Une détection précoce du TDAH ouvre la voie à un accompagnement adapté, permettant d’améliorer les résultats scolaires, sociaux et de santé des enfants concernés. Selon les spécialistes, un soutien précoce — qu’il s’agisse de thérapies comportementales, d’aménagements scolaires ou de conseils aux parents — peut faire une différence significative dans la trajectoire de vie de ces jeunes patients. « Mettre les familles en contact avec des interventions rapides, fondées sur des données probantes, est essentiel pour les aider à atteindre leurs objectifs », souligne Naomi Davis.

Les symptômes du TDAH, tels que définis par le NHS, incluent une distraction facile, des difficultés à écouter, des oublis répétés dans la vie quotidienne ou une agitation constante. Ces manifestations, si elles sont prises en compte tôt, permettent d’éviter des complications ultérieures, comme des troubles de l’apprentissage, des difficultés relationnelles ou des risques accrus de troubles anxieux ou dépressifs.

Un outil complémentaire, pas un remplaçant

Malgré ses promesses, l’outil développé par Duke Health n’a pas vocation à se substituer au jugement clinique des professionnels de santé. « Ce n’est pas un médecin virtuel », insiste Matthew Engelhard. Son rôle ? Appuyer les praticiens en identifiant, parmi des milliers de dossiers, ceux nécessitant une attention particulière. Cette approche pourrait ainsi réduire les délais de diagnostic, actuellement trop longs pour de nombreux enfants.

Les chercheurs explorent déjà des applications similaires pour d’autres troubles mentaux chez les adolescents. Une piste prometteuse, alors que les troubles psychiatriques représentent un enjeu majeur de santé publique, avec des conséquences parfois lourdes sur la qualité de vie des jeunes et de leur entourage.

Et maintenant ?

Les auteurs de l’étude prévoient d’affiner leur modèle en intégrant davantage de données, comme les antécédents familiaux ou les évaluations scolaires. Des essais cliniques supplémentaires pourraient être menés pour valider l’efficacité de l’outil dans des contextes variés. À plus long terme, cette technologie pourrait s’étendre à d’autres troubles neurodéveloppementaux, voire être déployée à grande échelle dans les systèmes de santé publics et privés. Reste à voir comment les professionnels et les institutions s’approprieront cette innovation, et si les financements suivront pour en faire une réalité accessible.

En attendant, cette avancée rappelle l’importance de la prévention et du dépistage précoce dans la prise en charge des troubles mentaux chez l’enfant. Une approche qui, si elle se généralise, pourrait transformer le quotidien de milliers de familles.
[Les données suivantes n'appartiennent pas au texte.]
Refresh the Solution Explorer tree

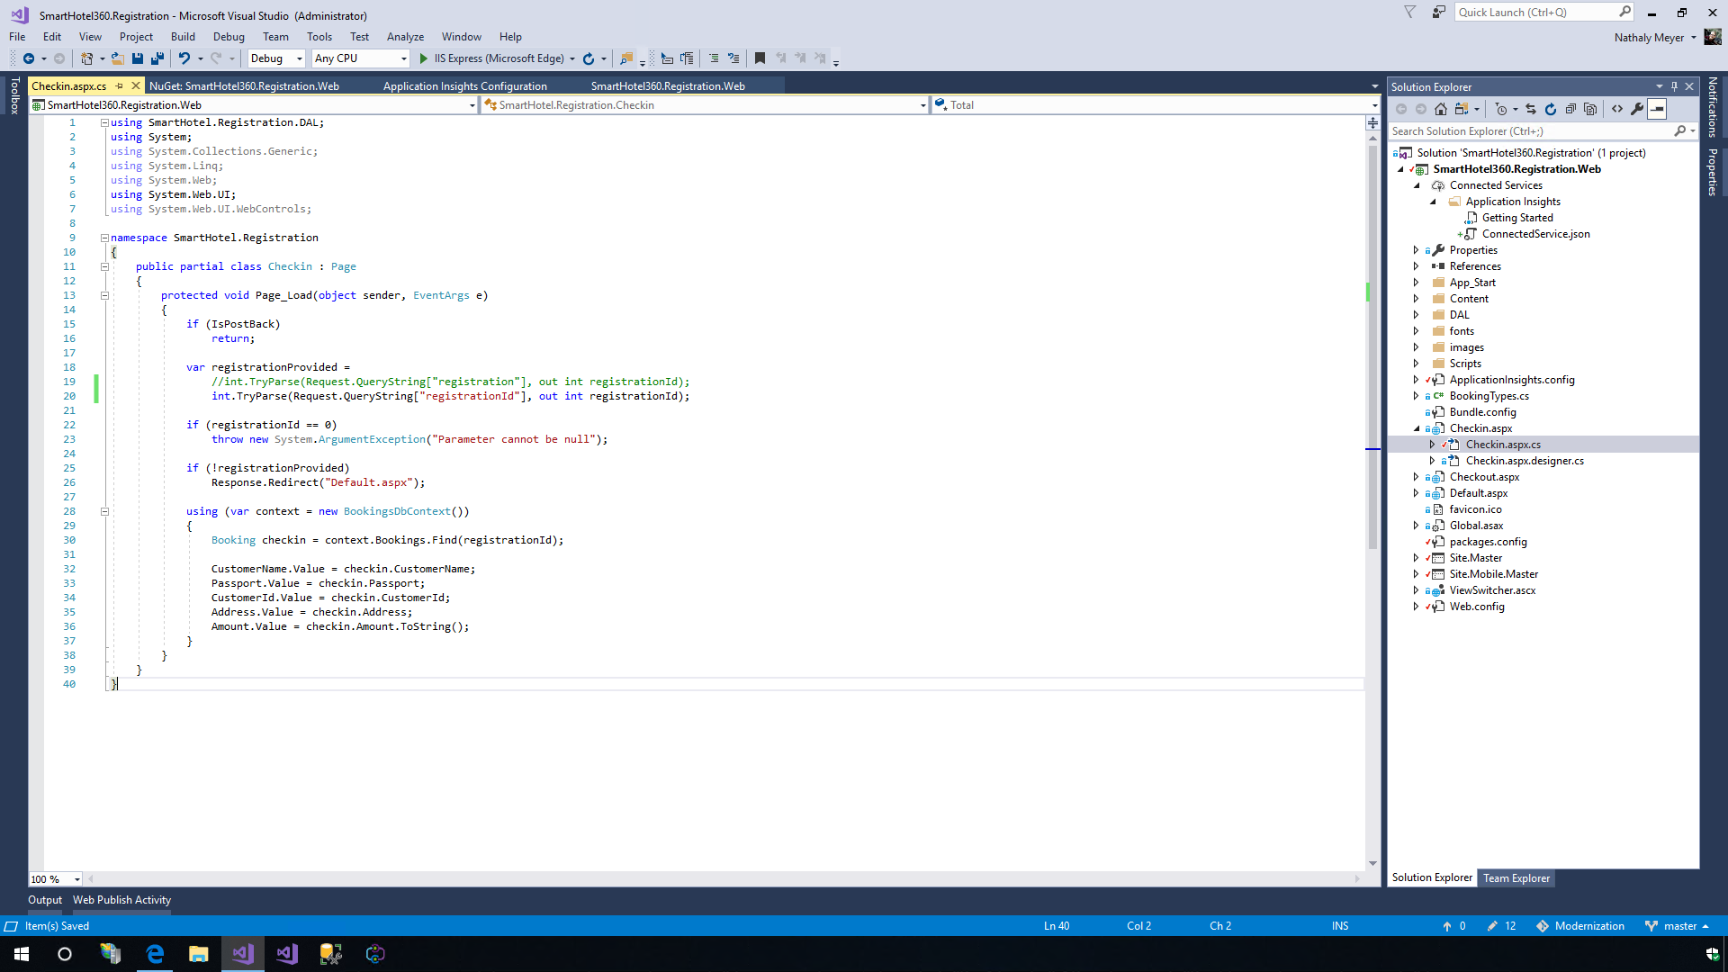click(x=1551, y=109)
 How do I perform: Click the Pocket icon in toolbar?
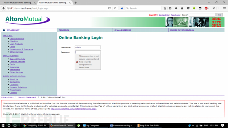pyautogui.click(x=188, y=8)
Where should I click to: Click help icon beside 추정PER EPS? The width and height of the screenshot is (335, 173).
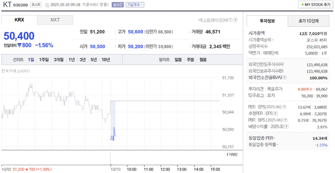(x=275, y=113)
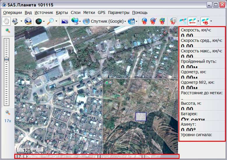Toggle GPS track display button

pyautogui.click(x=192, y=21)
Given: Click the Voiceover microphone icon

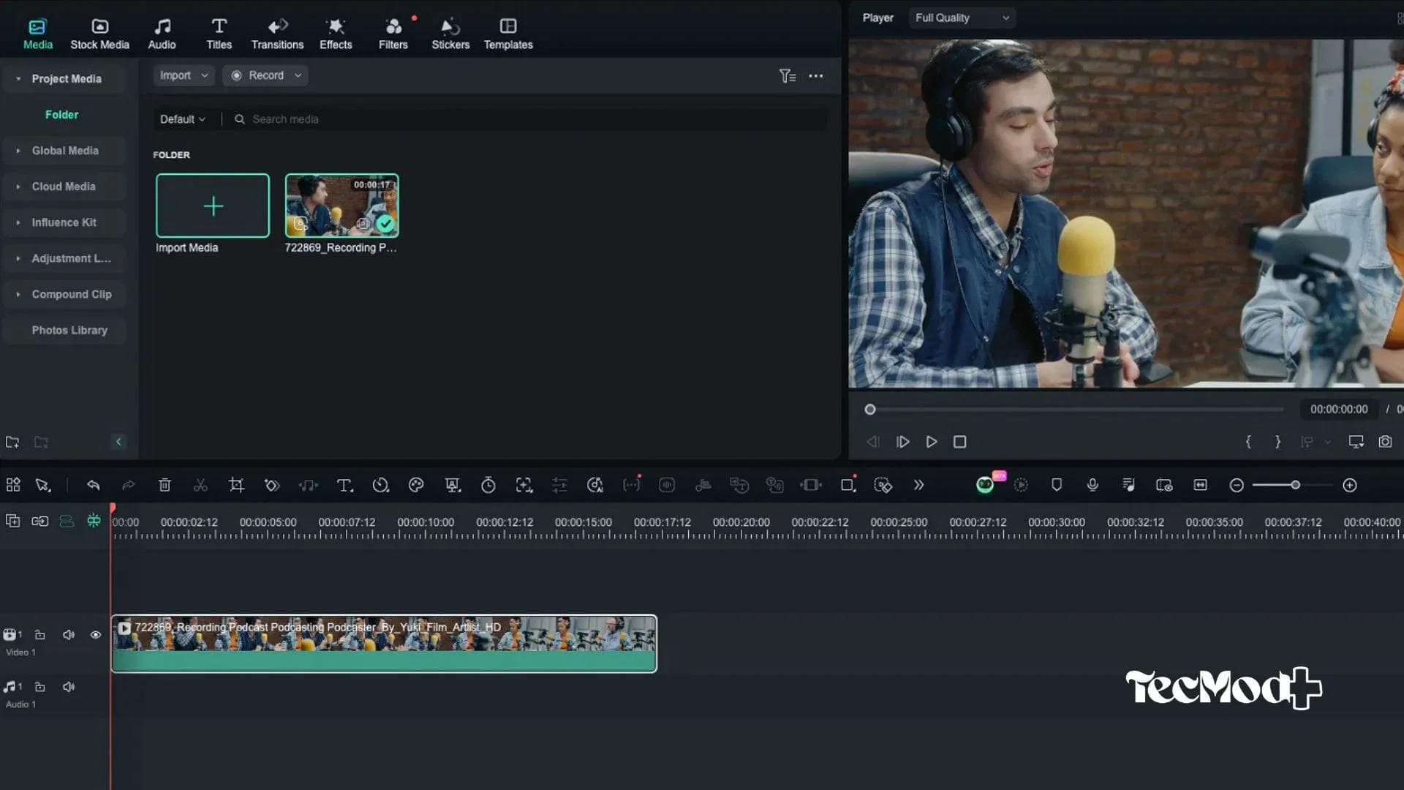Looking at the screenshot, I should click(1092, 485).
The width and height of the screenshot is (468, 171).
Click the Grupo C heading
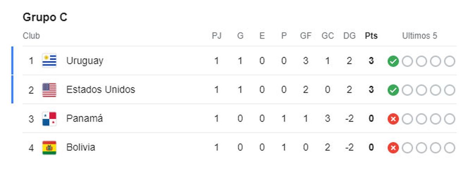(x=45, y=18)
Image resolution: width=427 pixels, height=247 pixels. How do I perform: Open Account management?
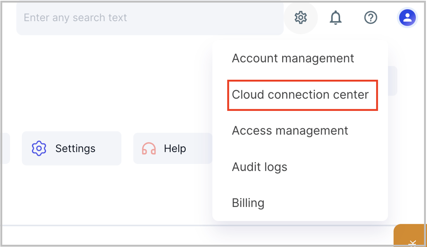293,58

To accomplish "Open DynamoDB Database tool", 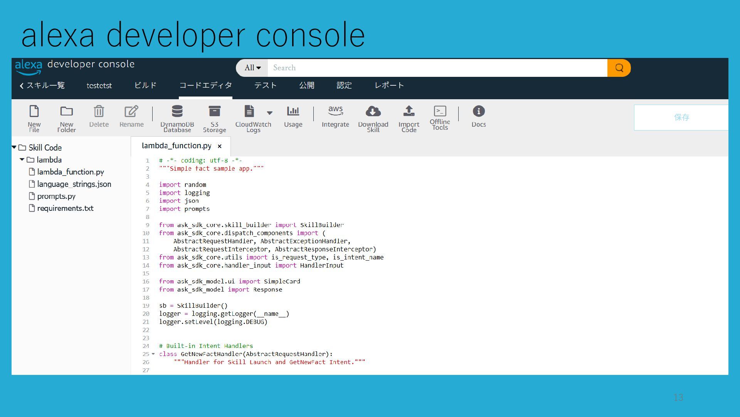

Pour l’heure, les résultats publiés concernent principalement les enfants de cinq ans et plus. Les chercheurs de Duke Health estiment que les données disponibles avant cet âge ne sont pas encore suffisamment fiables pour une prédiction précoce, mais ils travaillent à l’amélioration de leur modèle pour des tranches d’âge plus jeunes.

À ce stade, les travaux sont menés aux États-Unis et publiés dans des revues internationales. Une adoption en France dépendra des collaborations entre chercheurs, institutions médicales et autorités sanitaires. Aucune date n’a encore été annoncée pour un éventuel déploiement en Europe.